Si prosegue con l’installazione ‘Untitled (Tears)’ dell artista franco-marocchina Latifa Echakhch: come di fronte ad un sipario, attaccate ad un soffio di fili che scendono dal soffitto, ci appare una cascata di vetri e piccole perle bianche e rosse, come fosse una pioggia di lacrime e sangue. Che richiama la sagoma ‘fantasmatica’ del soprano, “la bellezza e il dolore, la passione umana e la tragedia, le lacrime di dolore e di felicità, distillate ora nei nostri ricordi”, spiega l’artista. nel Hommage à Maria Callas il regista Mario Martone ha realizzato un cortometraggio di 8 minuti densi che he racconta l’incontro tra Maria Callas e la scrittrice Ingeborg Bachmann (interpretata da Sonia Bergamasco). Milano gennaio 1956. Una giornata di pioggia. La scrittrice e poetessa austriaca Ingeborg Bachmann accompagnata da un amico assiste al Teatro alla Scala alla prova generale di Traviata con la regia di Luchino Visconti, la direzione di Carlo Maria Giulini e Maria Callas nel ruolo di Violetta. Ricorda Bachmann: “Ascoltavo e guardavo apatica, fino all’attimo in cui un movimento, una voce, una presenza simultaneamente provocarono in me il Ruch una scossa… Su quel palcoscenico c’era una creatura, un essere umano”. Quell’esperienza la scuote come una specie di folgorazione: che innesca una diversa visione delle cose. “Che cosa sia la grande arte, che cosa sia un’artista l’ho capito il giorno in cui ho ascoltato la .voce della Callas”.
Segue l’interpretazione di Francesco Vezzoli, un artista che si è sempre interessato all’immagine pubblica dei personaggi, al divismo, Maria Callas played La Traviata 63 times, un’installazione dove il volto di Maria Callas, stampato a laser su tela, si ripete per sessantatré volte. narra gli innumerevoli modi di essere della divina in varie pose che compongono un universo ricco di sguardi, di gesti. Ogni fotogramma in bianco e nero è arricchito da un ricamo metallico azzurro che intesse le ciglia in un artificio di make up. “La Callas è la Traviata anche quando non canta La Traviata”, afferma Vezzoli
L’ultimo capitolo è affidato a Giorgio Armani, un romantico, vaporoso abito da sera rosso realizzato per la collezione Privé del 2021, presentato come se fosse una scultura. “Ho pensato a un abito che rispecchiasse l ‘idea che avevo della sua voce e del suo canto, ma anche della sua passionalità, un vortice di passione, controllo e sentimento, timbro nitido e chiaro”, dichiara Giorgio Armani.
Maria Callas moriva a Parigi il 16 settembre 1977 a soli 54 anni.
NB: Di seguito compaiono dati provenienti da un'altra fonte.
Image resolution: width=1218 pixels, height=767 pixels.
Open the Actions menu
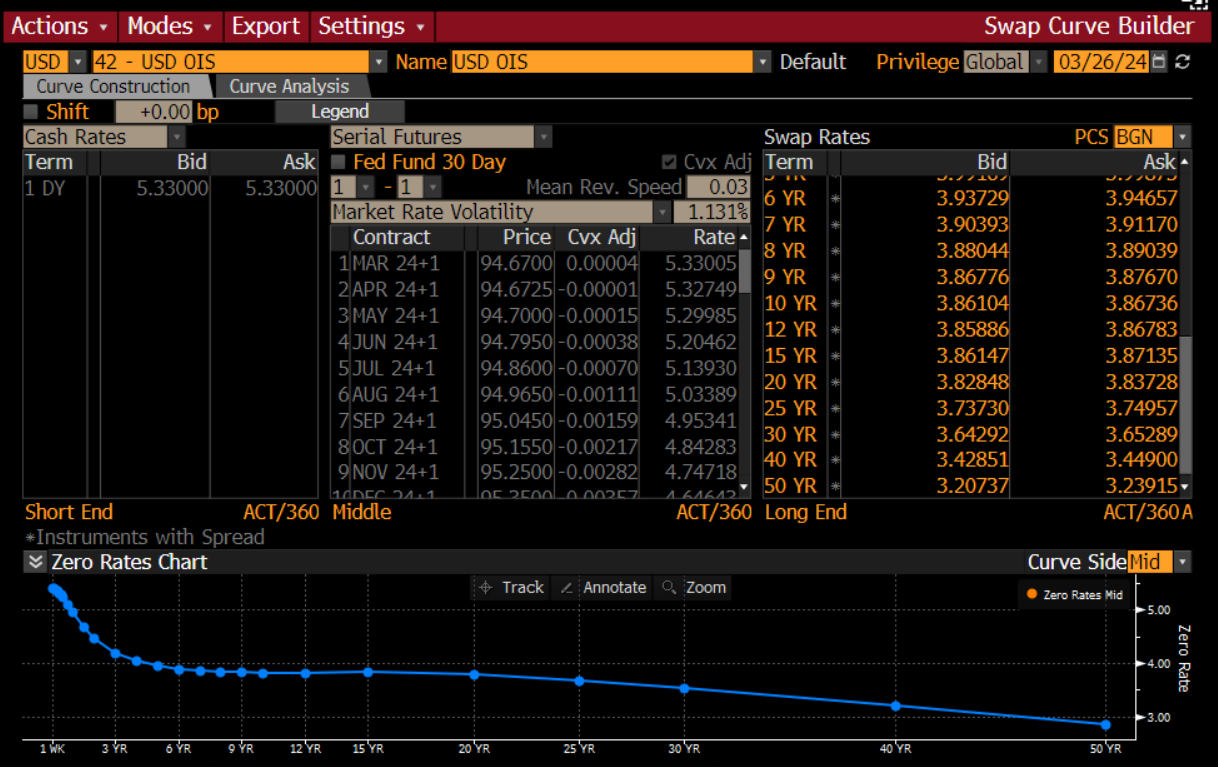[62, 26]
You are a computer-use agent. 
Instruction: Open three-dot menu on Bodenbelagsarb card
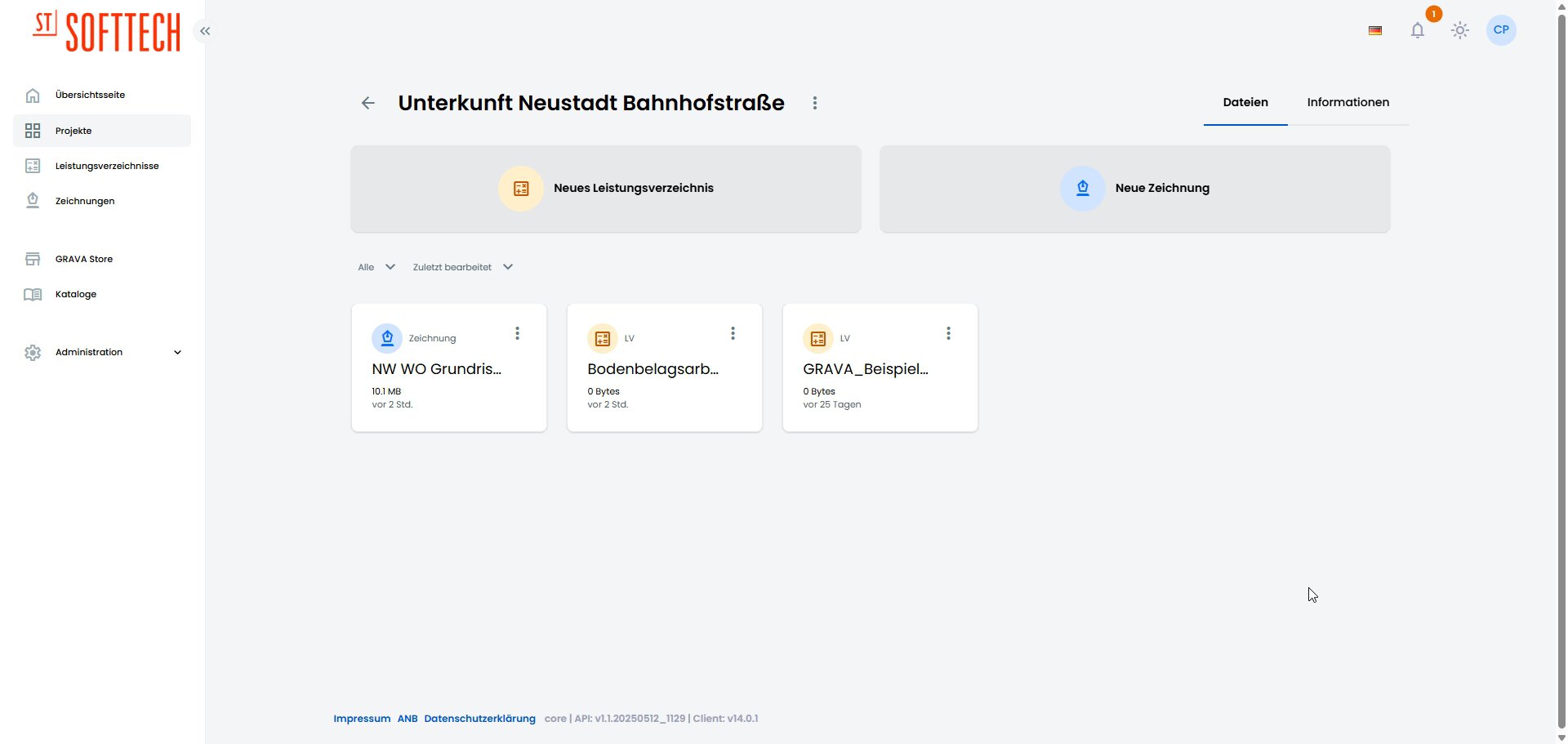[x=733, y=333]
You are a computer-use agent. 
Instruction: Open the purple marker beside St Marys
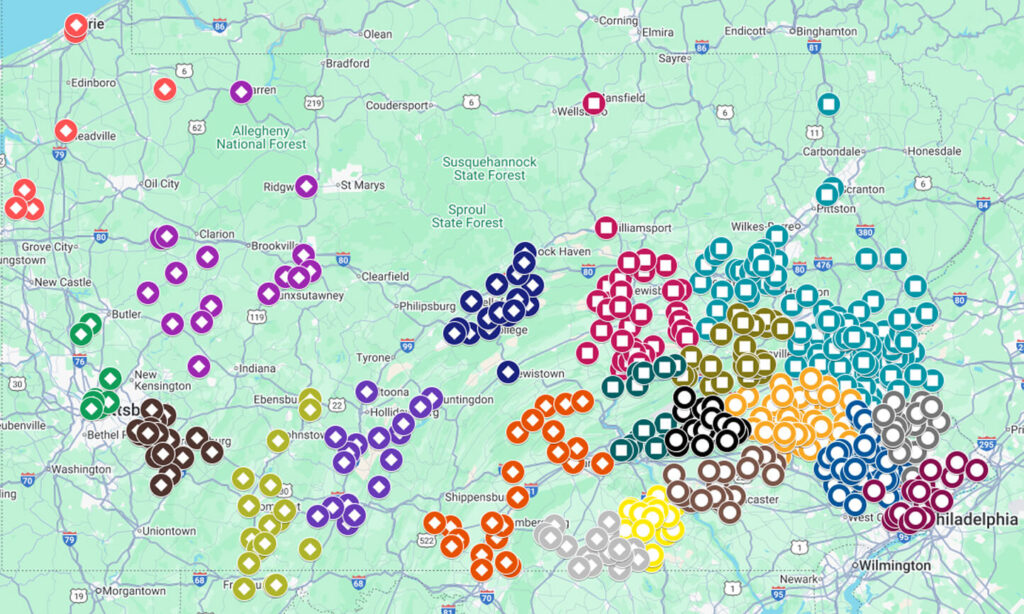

Un arresto cardiaco sospetto secondo alcuni, forse favorito dai farmaci che le servivano per dormire .Callas continua a vivere nel suo Mito. Nel rapimento che ancora oggi suscita l’ascolto della sua voce. “La scossa del 1956 provata da Ingeborg Bachmannsi è propagata con un ampiezza vertiginosa. A quella voce non facciamo che tornare, anche noi, incantati, disarmati, come scrive la filosofa Laura Boella nel suo luminoso saggio (Con voce umana, Ponte alle Grazie). E’ il manifestarsi drammatico, carnale, del mistero di una voce umana capace di vibrare dell’infinito nella finitudine del corpo. Di far deflagrare emozioni umane che continuano a risuonare attraverso i secoli.